There are no licensing or certification requirements for personal trainers -- pretty much anyone can assemble a weight bench and declare themselves a personal trainer. The result can be an ineffective workout for the client, or even worse, a serious injury.

So how do you make sure you get a qualified personal trainer?

Look for a national certification -- and the more certifications, the better.

"Nobody should have just one certification; that means they're limited," says Michael Sallustio, who runs Good Health Inc. of Annapolis with his wife, Lee Michelle Sallustio. A former lawyer, Michael is a certified medical exercise specialist through the National Academy of Sports Medicine; a certified nutrition consultant through the American Council on Exercise; and a member of the American Association of Fitness Consultants. Lee Michelle, who has an undergraduate degree in health fitness management and a master's in exercise science, is certified through ACE, NASM and the American College of Sports Medicine.

Some other national certifications to look for include: the National Strength and Conditioning Association; the National Strength Professionals Association; International Sports Science Association; Aerobics and Fitness Association of America and certification obtained through the Cooper Institute for Aerobics Research in Dallas.

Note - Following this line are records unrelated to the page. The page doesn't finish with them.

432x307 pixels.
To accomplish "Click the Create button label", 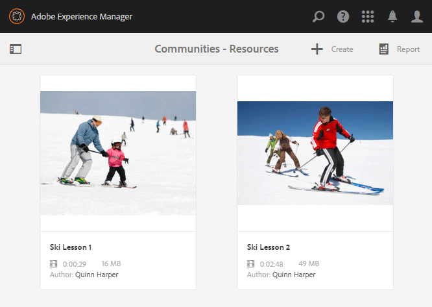I will tap(342, 49).
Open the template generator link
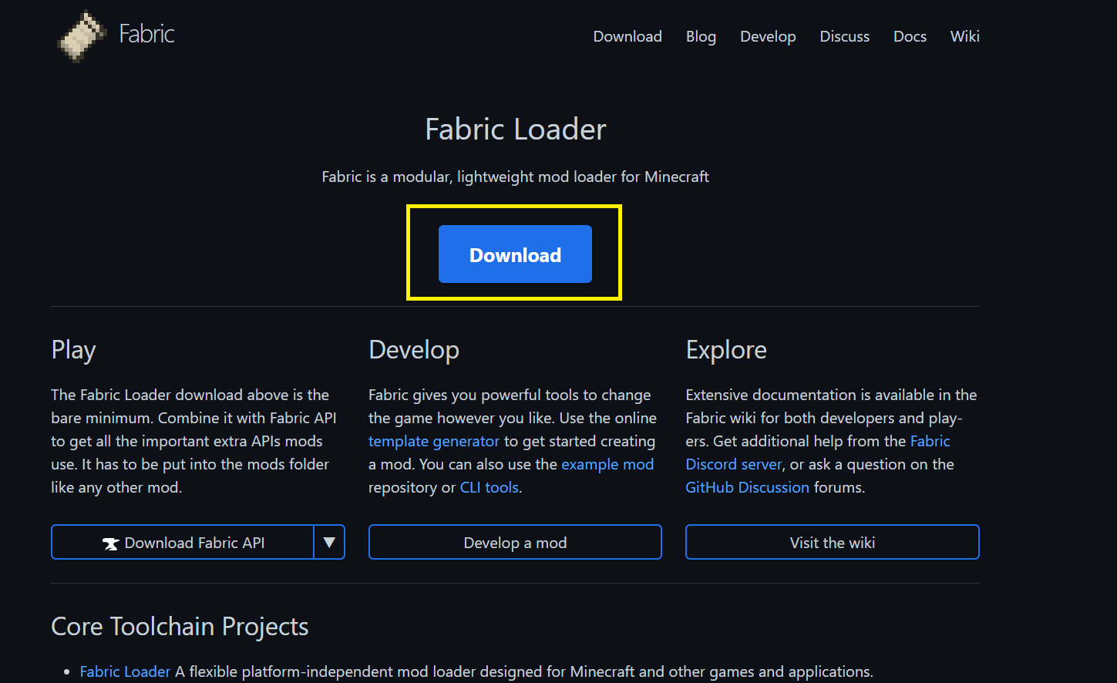This screenshot has width=1117, height=683. coord(434,441)
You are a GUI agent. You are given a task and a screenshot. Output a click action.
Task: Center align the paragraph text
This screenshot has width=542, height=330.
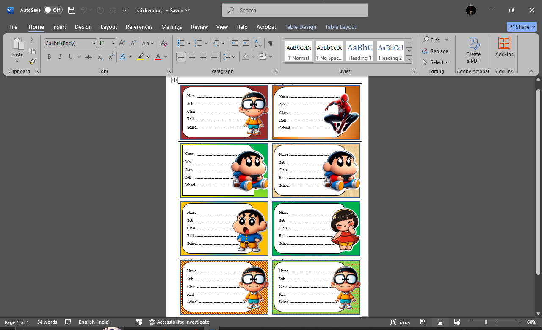pyautogui.click(x=192, y=57)
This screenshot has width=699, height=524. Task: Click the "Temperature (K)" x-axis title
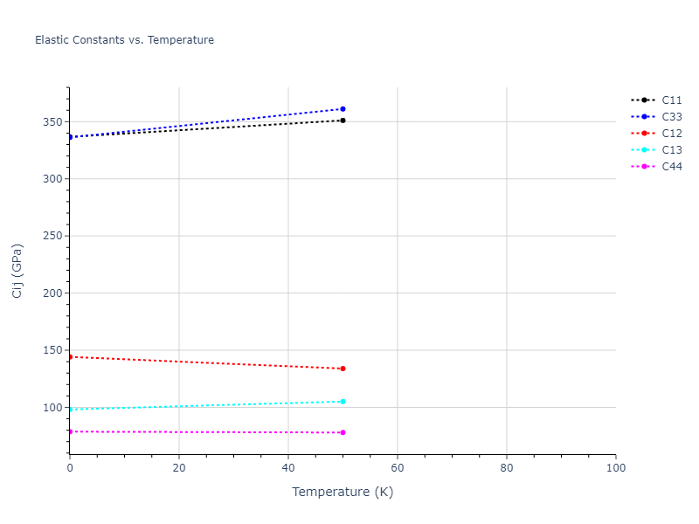(x=343, y=492)
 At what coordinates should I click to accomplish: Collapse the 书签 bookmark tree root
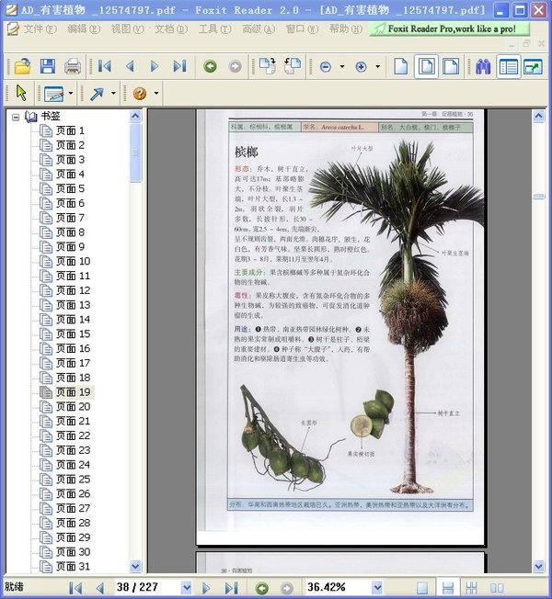coord(16,117)
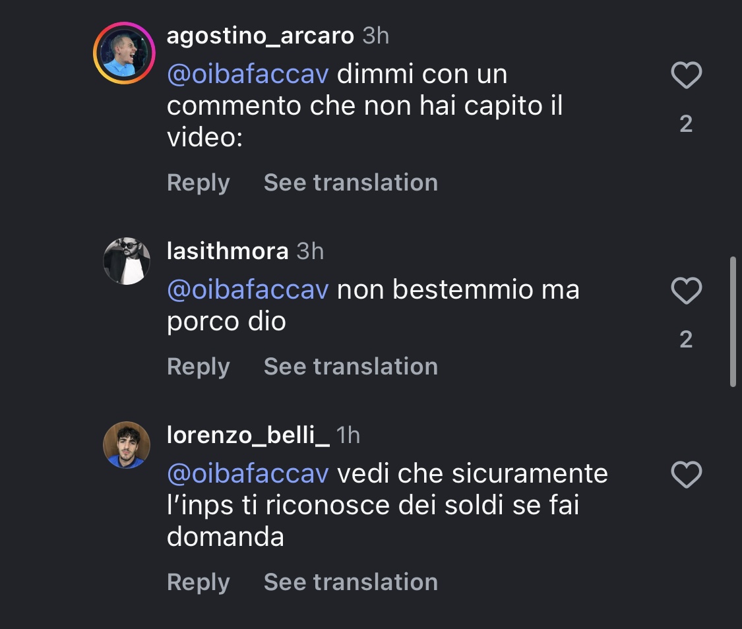742x629 pixels.
Task: Reply to lorenzo_belli_'s comment
Action: coord(198,582)
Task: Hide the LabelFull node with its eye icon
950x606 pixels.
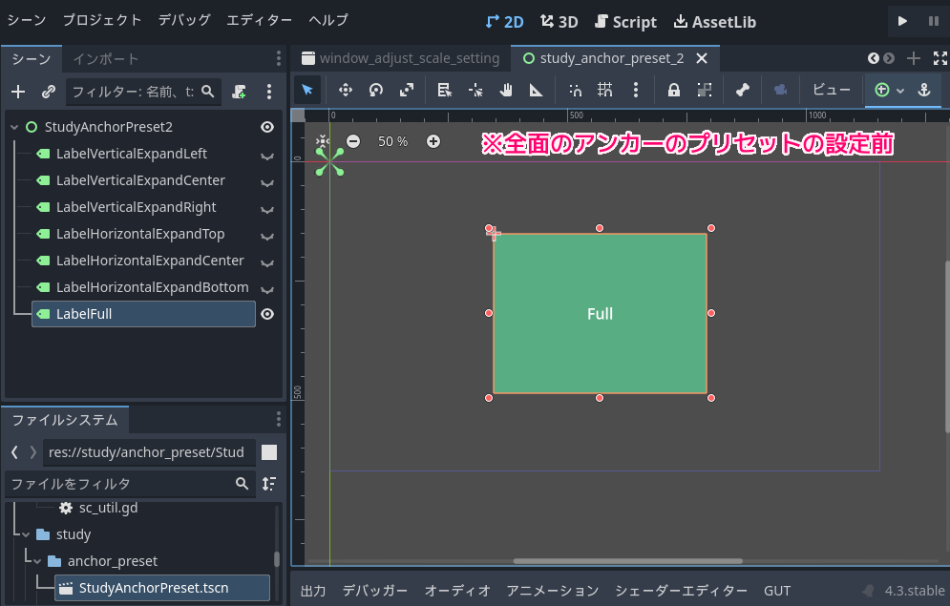Action: pos(267,313)
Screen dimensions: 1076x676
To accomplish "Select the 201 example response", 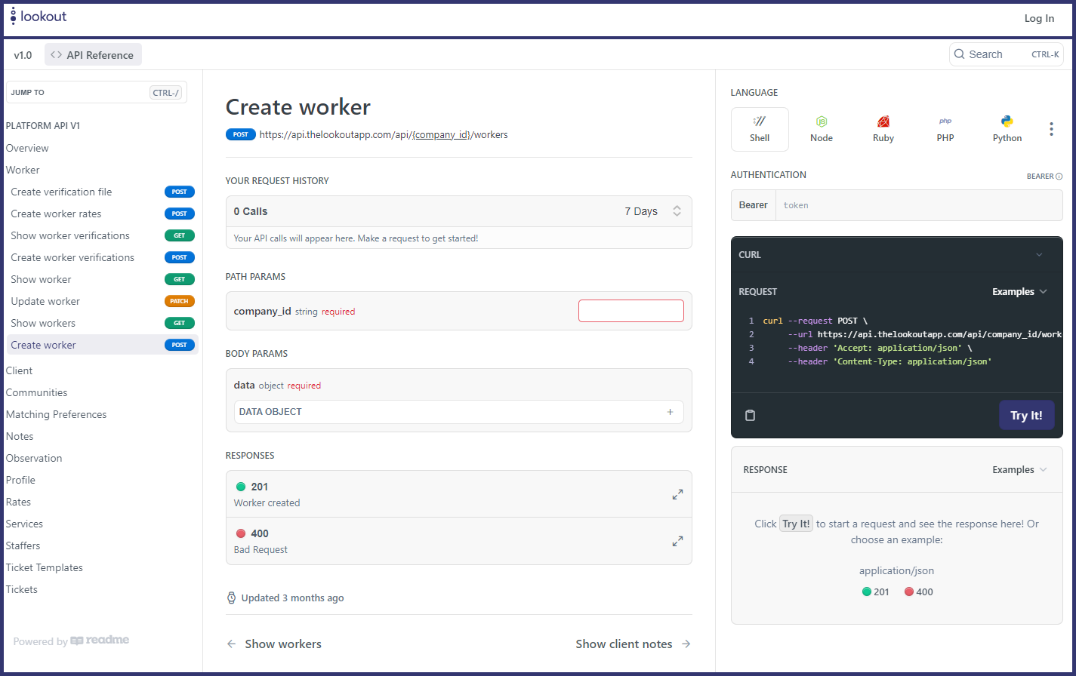I will pos(876,592).
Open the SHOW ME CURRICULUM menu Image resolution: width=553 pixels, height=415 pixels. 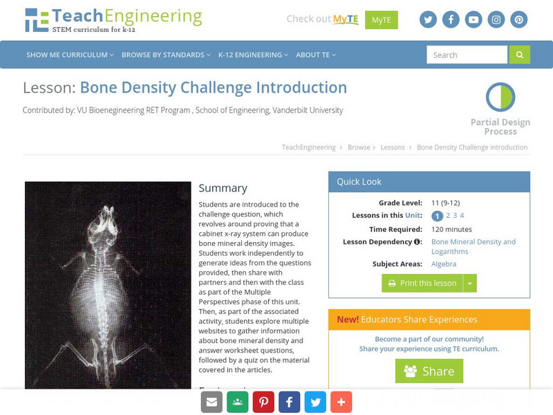click(x=69, y=54)
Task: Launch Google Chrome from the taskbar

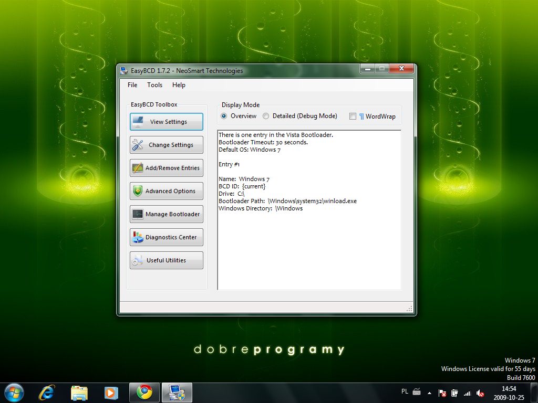Action: (x=144, y=392)
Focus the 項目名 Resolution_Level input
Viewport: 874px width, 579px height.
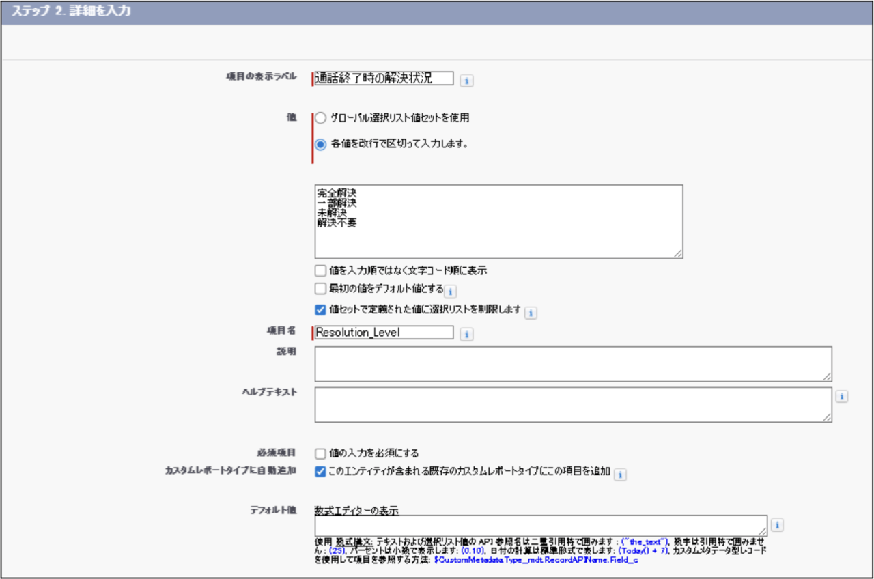(x=383, y=333)
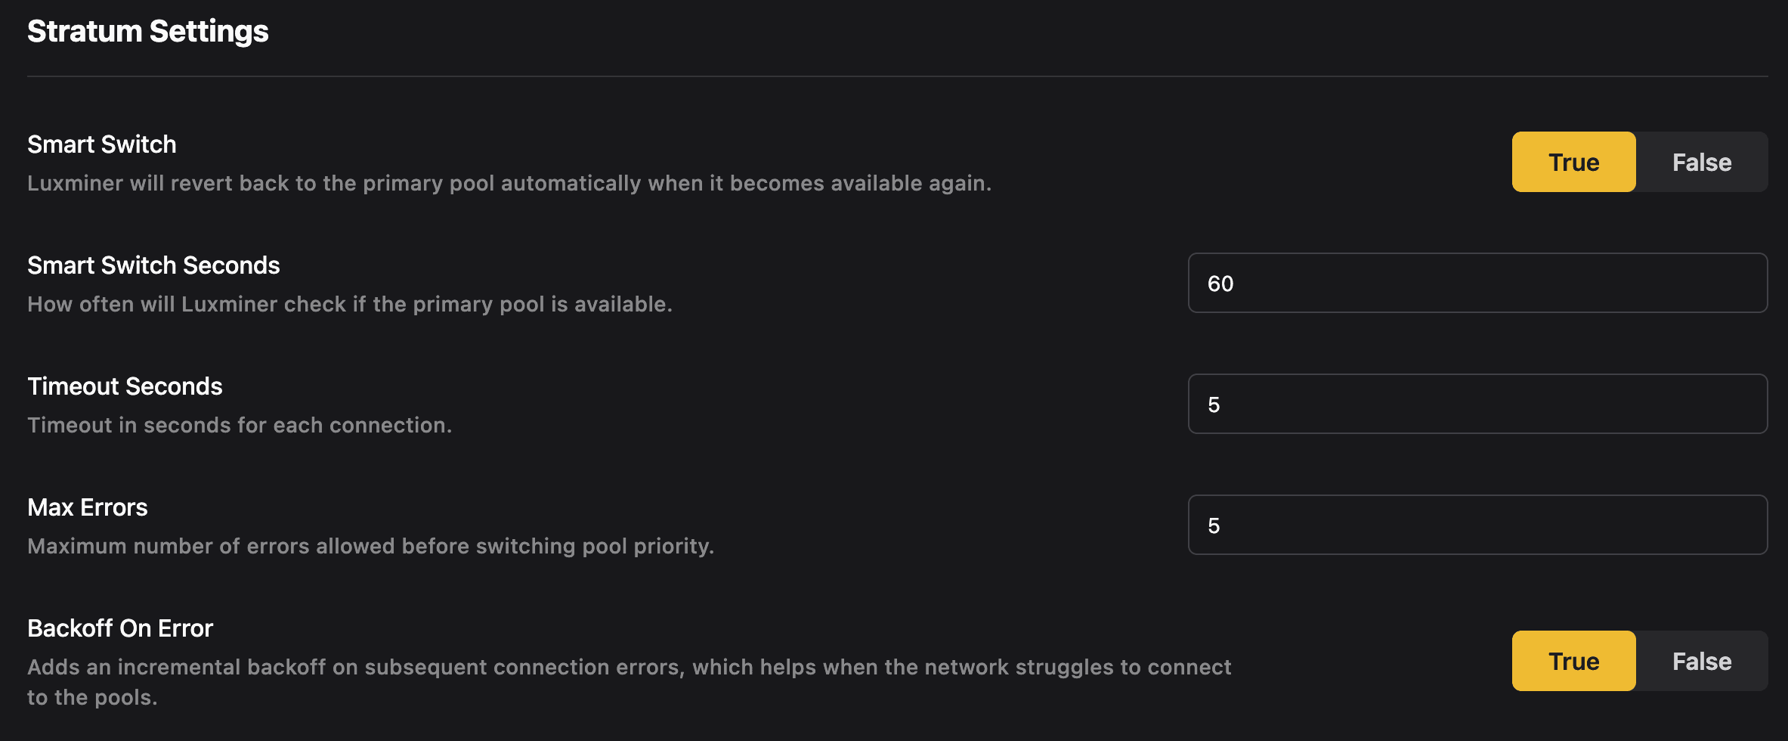Click the Smart Switch setting label
The height and width of the screenshot is (741, 1788).
tap(102, 144)
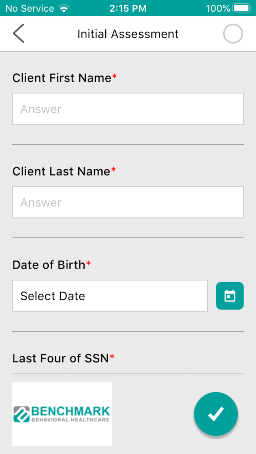Tap the 2:15 PM clock in status bar

pos(128,8)
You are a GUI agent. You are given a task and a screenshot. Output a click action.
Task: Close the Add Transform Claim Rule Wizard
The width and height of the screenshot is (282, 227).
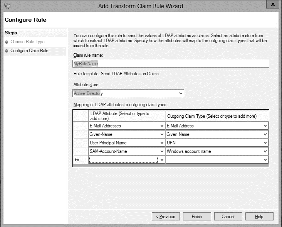click(x=273, y=5)
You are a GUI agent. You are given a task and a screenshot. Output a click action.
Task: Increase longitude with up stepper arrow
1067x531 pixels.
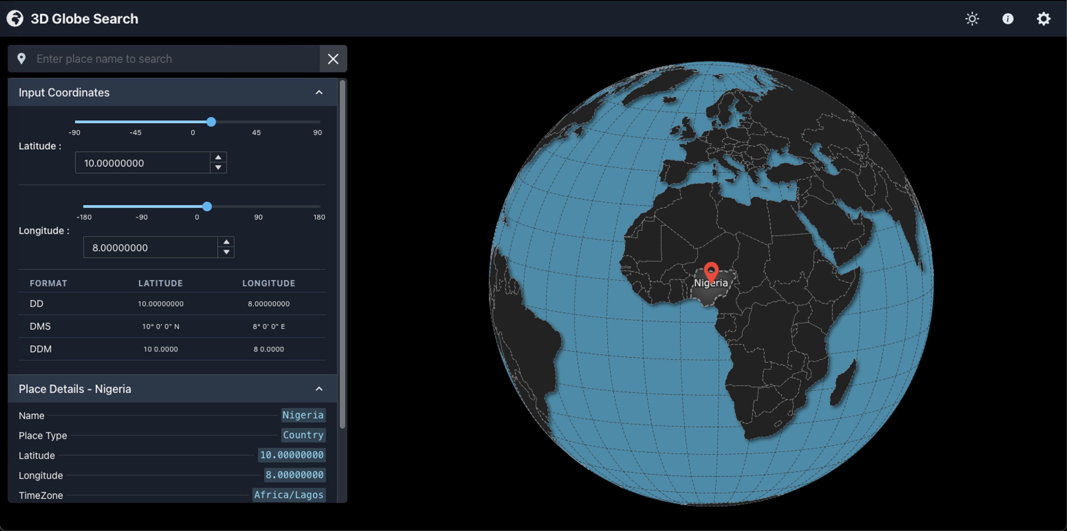pos(226,242)
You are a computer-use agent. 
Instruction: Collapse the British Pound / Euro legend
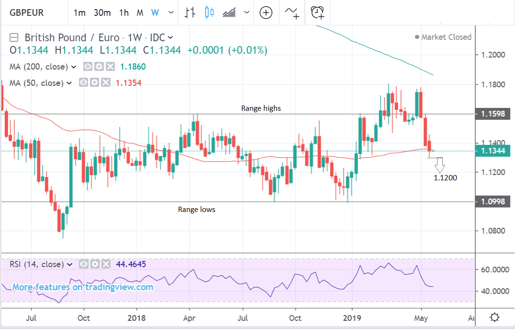(x=14, y=37)
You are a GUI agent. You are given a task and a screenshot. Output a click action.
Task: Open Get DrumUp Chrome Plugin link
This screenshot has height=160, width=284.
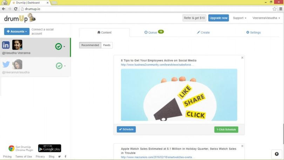pos(21,148)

Trainers interviewed named the American College of Sports Medicine certification as the best.

Ask about any continuing education, signaled by memberships in organizations like Focus on Fitness, or pursuing additional degrees. The Dundalk Campus of the Community College of Baltimore County, for example, offers a program that prepares students for ACSM and ACE certification and awards its own trainer certification as well.

Ask, too, how long the person has been training others. You want someone with experience.

Once credentials have been established, then the choosing a trainer comes down to chemistry.

"You need to make sure it's a good relationship because you're going to be seeing that trainer for a period of time," says Daniel Schmidt, a senior fitness consultant and owner of Body Style Health and Fitness. He recommends getting a referral from someone who uses a trainer, and then asking that trainer for an interview. Most trainers will give a free initial consultation, he says.

"The most important thing is that you have a rapport with that person," Kelly says, "If you do not have a good rapport, then they won't be able to motivate you."

Motivation is precisely what you're paying for.